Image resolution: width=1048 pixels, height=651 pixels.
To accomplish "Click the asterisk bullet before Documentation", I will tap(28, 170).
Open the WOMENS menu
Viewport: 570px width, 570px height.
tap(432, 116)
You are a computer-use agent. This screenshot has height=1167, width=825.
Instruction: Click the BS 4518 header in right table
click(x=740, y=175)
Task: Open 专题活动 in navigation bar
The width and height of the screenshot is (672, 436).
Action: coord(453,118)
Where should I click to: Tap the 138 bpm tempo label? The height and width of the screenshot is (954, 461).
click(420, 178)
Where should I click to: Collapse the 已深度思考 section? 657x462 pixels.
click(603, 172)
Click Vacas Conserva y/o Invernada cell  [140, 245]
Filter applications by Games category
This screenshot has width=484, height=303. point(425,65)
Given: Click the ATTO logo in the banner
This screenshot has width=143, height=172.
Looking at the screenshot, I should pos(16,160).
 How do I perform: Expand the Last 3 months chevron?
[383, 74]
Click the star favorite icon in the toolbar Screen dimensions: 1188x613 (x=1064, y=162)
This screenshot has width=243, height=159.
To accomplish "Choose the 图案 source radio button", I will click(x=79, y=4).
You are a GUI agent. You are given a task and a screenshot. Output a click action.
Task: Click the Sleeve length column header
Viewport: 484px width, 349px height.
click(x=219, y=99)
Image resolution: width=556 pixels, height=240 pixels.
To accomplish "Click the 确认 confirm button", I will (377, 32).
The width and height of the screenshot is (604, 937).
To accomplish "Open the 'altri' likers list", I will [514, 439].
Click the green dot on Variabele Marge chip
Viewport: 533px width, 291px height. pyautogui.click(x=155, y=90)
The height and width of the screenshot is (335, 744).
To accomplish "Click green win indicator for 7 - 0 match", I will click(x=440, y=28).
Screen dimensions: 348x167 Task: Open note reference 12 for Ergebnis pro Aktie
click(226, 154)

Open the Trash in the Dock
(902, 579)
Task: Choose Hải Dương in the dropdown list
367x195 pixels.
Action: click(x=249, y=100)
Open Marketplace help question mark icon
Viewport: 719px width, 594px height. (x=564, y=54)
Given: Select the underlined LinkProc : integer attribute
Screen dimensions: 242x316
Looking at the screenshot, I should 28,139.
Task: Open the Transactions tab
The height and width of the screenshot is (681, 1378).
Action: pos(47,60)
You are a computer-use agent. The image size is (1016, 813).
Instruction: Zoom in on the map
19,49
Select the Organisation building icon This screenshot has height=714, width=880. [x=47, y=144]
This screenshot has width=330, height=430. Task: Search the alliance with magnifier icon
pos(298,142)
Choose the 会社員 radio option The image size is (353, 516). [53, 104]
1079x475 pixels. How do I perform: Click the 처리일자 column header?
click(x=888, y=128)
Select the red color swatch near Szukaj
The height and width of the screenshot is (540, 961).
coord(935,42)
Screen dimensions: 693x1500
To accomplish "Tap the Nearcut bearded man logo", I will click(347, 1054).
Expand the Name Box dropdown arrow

=-=-=

(WORK INSTRUCTION): Copy the lines of the data above exactly as written, beginning with the line containing "Given: Click the ATTO logo in the banner" and ending with the line containing "Screen dimensions: 693x1500", and leave out all other lines.

(SOLUTION TO THIS PROBLEM):
Given: Click the ATTO logo in the banner
This screenshot has width=143, height=172.
Looking at the screenshot, I should pos(16,160).
 How do I perform: Expand the Last 3 months chevron?
[383, 74]
Click the star favorite icon in the toolbar Screen dimensions: 1188x613 (x=1064, y=162)
This screenshot has width=243, height=159.
To accomplish "Choose the 图案 source radio button", I will click(x=79, y=4).
You are a GUI agent. You are given a task and a screenshot. Output a click action.
Task: Click the Sleeve length column header
Viewport: 484px width, 349px height.
click(x=219, y=99)
Image resolution: width=556 pixels, height=240 pixels.
To accomplish "Click the 确认 confirm button", I will (377, 32).
The width and height of the screenshot is (604, 937).
To accomplish "Open the 'altri' likers list", I will [514, 439].
Click the green dot on Variabele Marge chip
Viewport: 533px width, 291px height. pyautogui.click(x=155, y=90)
The height and width of the screenshot is (335, 744).
To accomplish "Click green win indicator for 7 - 0 match", I will click(x=440, y=28).
Screen dimensions: 348x167 Task: Open note reference 12 for Ergebnis pro Aktie
click(226, 154)

Open the Trash in the Dock
(902, 579)
Task: Choose Hải Dương in the dropdown list
367x195 pixels.
Action: click(x=249, y=100)
Open Marketplace help question mark icon
Viewport: 719px width, 594px height. (x=564, y=54)
Given: Select the underlined LinkProc : integer attribute
Screen dimensions: 242x316
Looking at the screenshot, I should 28,139.
Task: Open the Transactions tab
The height and width of the screenshot is (681, 1378).
Action: pos(47,60)
You are a computer-use agent. The image size is (1016, 813).
Instruction: Zoom in on the map
19,49
Select the Organisation building icon This screenshot has height=714, width=880. [x=47, y=144]
This screenshot has width=330, height=430. Task: Search the alliance with magnifier icon
pos(298,142)
Choose the 会社員 radio option The image size is (353, 516). [53, 104]
1079x475 pixels. How do I perform: Click the 처리일자 column header?
click(x=888, y=128)
Select the red color swatch near Szukaj
The height and width of the screenshot is (540, 961).
coord(935,42)
Screen dimensions: 693x1500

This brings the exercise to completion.